9. Conflict with Brighton Township Natural Resources Ordinance No. 20, § 6-2, in that putrescible material would be used at landfill.
10. This board takes into consideration with each appeal the opinions of property owners within 300 feet as required by state law. The property owners have requested the application be denied.
11. Proposed landfill would impair the public health, safety, comfort and welfare of the inhabitants of the Township of Brighton. Proof of hardship has not been shown.

One section of the statute, quoted in Waterford itself, makes the intent of the Legislature quite plain. MCLA 325.292; MSA 14.435(2) provides as follows:

"No person shall dispose of any refuse at any place except a disposal area licensed as provided in this act. Nothing in this act nor any act of the commissioner's shall usurp the legal right of a local governing body from developing and enforcing local ordinances, codes, or rules and regulations on solid waste disposal equal to or more stringent than the provisions of this act, nor will this act relieve the applicant for license to operate a disposal area from obtaining a license from a local governing body when required or relieve the person owning or operating a disposal area from responsibility for securing proper zoning permits or complying with all applicable local ordinances, codes, or rules and regulations not in conflict with this act." (Emphasis supplied.)

This section makes it clear that, far from preempting local government action in this area, the Legislature expressly recognized the legitimate interest local governments have in maintaining a substantial degree of control over land use within their jurisdictions.
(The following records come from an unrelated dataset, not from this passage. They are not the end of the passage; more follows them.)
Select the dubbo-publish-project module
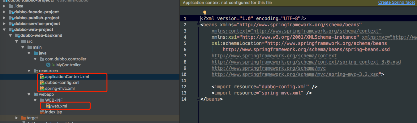 pos(37,18)
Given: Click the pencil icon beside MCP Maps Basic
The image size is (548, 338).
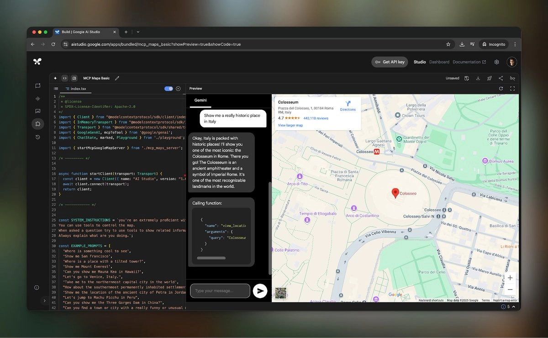Looking at the screenshot, I should [x=117, y=78].
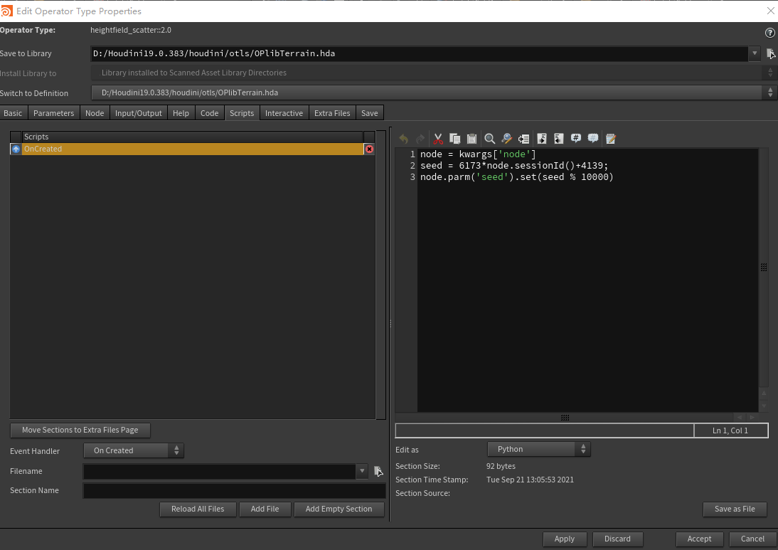Expand the Edit as Python dropdown
Screen dimensions: 778x550
538,449
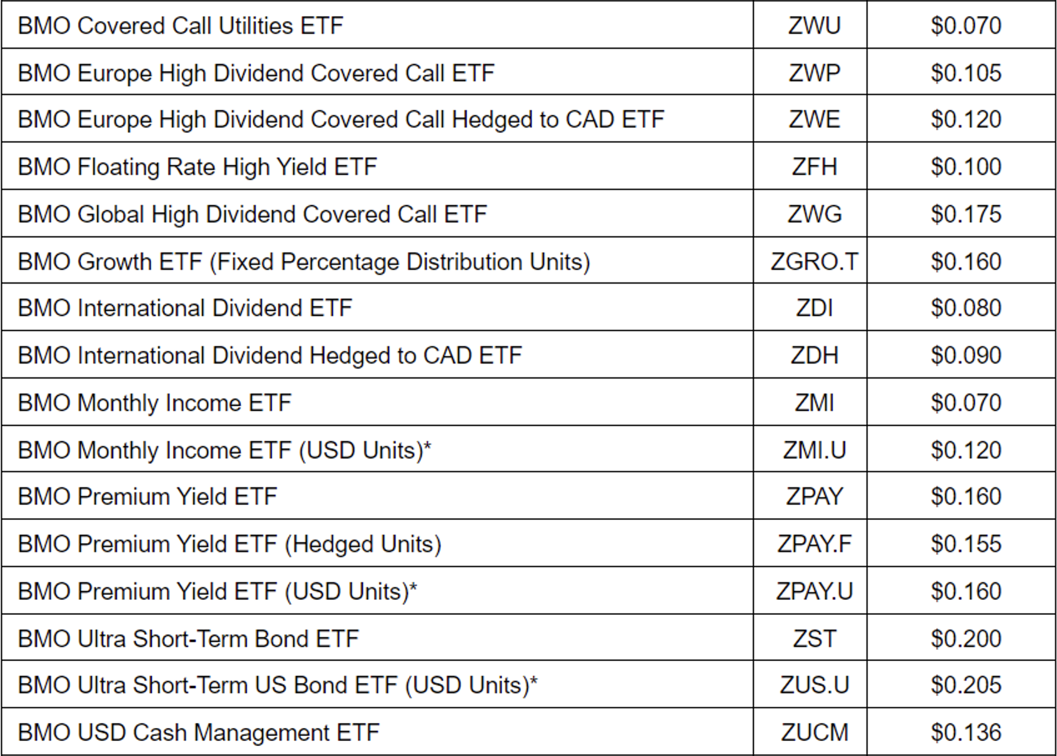Click the ZFH ticker cell

tap(814, 167)
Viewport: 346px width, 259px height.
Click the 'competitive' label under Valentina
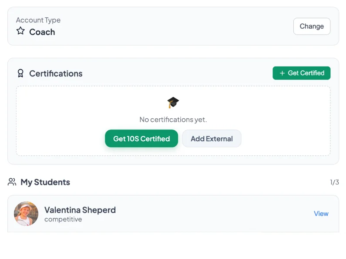click(x=63, y=219)
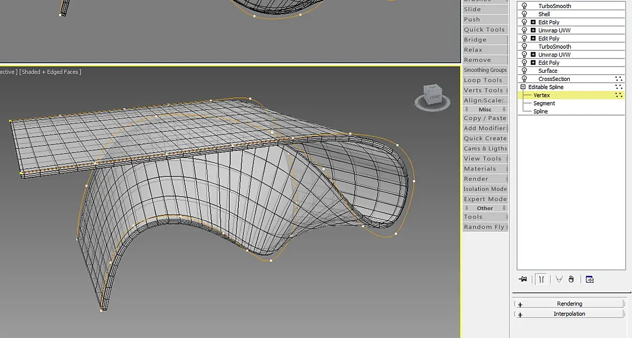Viewport: 632px width, 338px height.
Task: Toggle lightbulb for top TurboSmooth modifier
Action: tap(524, 6)
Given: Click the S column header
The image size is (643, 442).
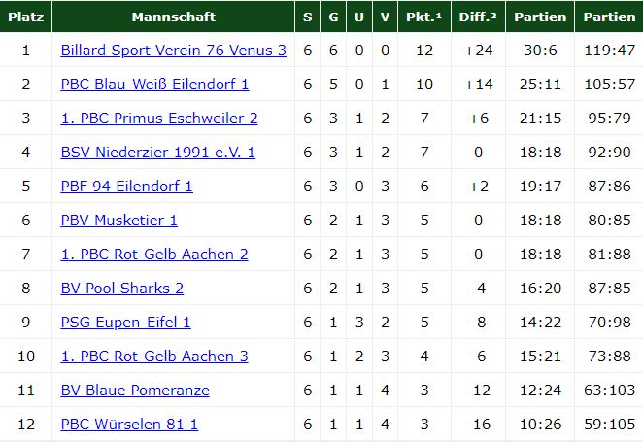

In order to protect this interest, the Legislature has provided, in effect, that before a state license becomes operative, the licensee must (1) obtain a license to operate the disposal area from the local governing body if required, (2) secure proper zoning permits if necessary, and (3) comply with any applicable local regulations. This statutory scheme cannot fairly be said to prohibit local governments from excluding what the state has permitted. Quite the contrary, it is made quite explicit that the statute "mandate[s] compliance with local ordinances". Township of Haring v City of Cadillac, 35 Mich. App. 260, 263; 192 N.W.2d 384, 385 (1971).

The result in Waterford can quite easily be reconciled with this view of the statute. In Waterford, the applicant had met zoning requirements and had complied in every respect with all applicable local regulations. Its request for a permit was denied by the local officials for a reason which was both unsupported by the facts and "in conflict with this act". MCLA 325.292; MSA 14.435(2). Waterford, then, stands for the proposition that issuance of a state license pursuant to the garbage and refuse act prohibits the locality from denying a permit for reasons or under circumstances inconsistent with the express provisions of the act itself.

In the present case, Dettore has not secured the zoning variance he needs to establish a solid waste, sanitary landfill operation on his parcel. His request was denied for reasons which appear to us well within the bounds of the township board's discretion. The denial of the zoning variance is not in conflict with the statute, but rather an exercise of the authority therein expressly reserved to the local governing body.

Dettore has failed to show a "clear legal right" to the relief sought below. The statute he invokes in his favor instead makes his right to operate a sanitary landfill contingent on securing the approval of the township board. That same statute, as we have seen, makes it clear that the defendant-appellee Brighton Township Board of Appeals does not have a "clear legal duty" to issue the requested permit. On the contrary, the act expressly grants to the township board the power to deny the permit, within prescribed limits which were respected here.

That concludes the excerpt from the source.